Une question centrale est de savoir quel impact sur le référencement ces nouvelles extensions vont avoir ? Il sera intéressant d’observer comment les moteurs de recherche vont s’adapter à cette nouvelle donne. Est-ce qu’une entreprise comme Renault aura un meilleur référencement avec un renault.fr, renault.com ou renault.renault ?
La question des homonymes sera également à trancher via une Commission pour arbitrer les possibles conflits. Par exemple, comme je l’évoque dans Clés pour Internet, .montblanc pourrait désigner a minima des crèmes desserts, une fameuse marque de stylos, la chaîne exploitant le site du Mont blanc. En cas de doute, l’ICANN tranchera avec un mécanisme d’enchères à la Google (AdWords), de nature à engranger des profits (voir à ce sujet l’opinion de Louis Pouzin). En outre, les extensions de noms de domaine génériques (par exemple .sport) seront vendues aux enchères par l’ICANN et revendables en sous-domaines. Pour se protéger une marque devra peut-être procéder à des investissements non négligeables, sans compter les 25 000 dollars chaque année pour renouveler sa propriété de l’extension. Le processus de l’ICANN est lourd pour toute organisation souhaitant devenir « opérateur d’Internet ». La démarche est engageante pour l’entreprise ou l’organisation acquérant sa nouvelle extension.
Ces nouveaux domaines seront sécurisés (service DNSSec pour la correspondance entre adresses IP et noms de domaine). La lutte contre le cyber-squatting est également avancée.
Le CEO de l’ICANN s’est livré à un exercice de séduction rappelant par exemple que des commentaires peuvent être publiés sur le site de l’ICANN et que le débat est ouvert. Et que l’ICANN est une ”Non-profit organization” par ailleurs “ICANN is led by you” de nature à rassurer et à co-impliquer.
L’ICANN a été selon Ron Beckstrom créée pour deux raisons, coordination aux États-Unis et servir les consommateurs dans un monde concurrentiel. Toutefois, du fait de ses liens étroit avec le gouvernement américain, la question de la gouvernance d’Internet reste plus généralement posée.
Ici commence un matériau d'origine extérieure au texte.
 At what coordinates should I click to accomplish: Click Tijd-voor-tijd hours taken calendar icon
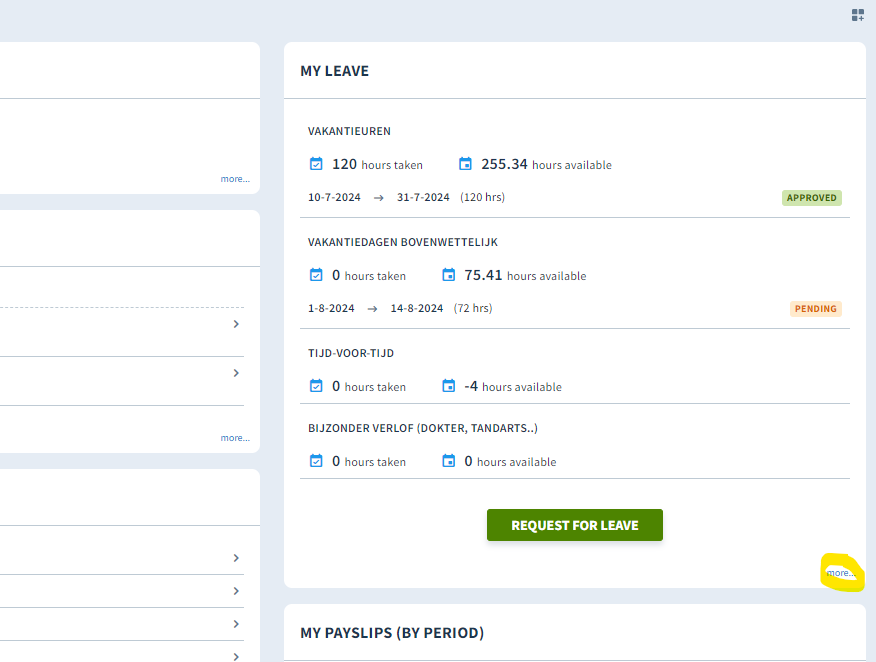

Avec le double jeu de la Chine par exemple (qui crée un Intranet parallèle avec IPv9 pour son immense territoire tout en étant partie prenante d’Internet) et avec la montée de l’influence asiatique dans le monde numérique, le rattachement de l’ICANN ne devra-t-il pas être repensé ? Des liens étroits avec les Nations Unies consisteraient une voie à explorer. Il s’agit d’un débat politique au-delà des questions techniques.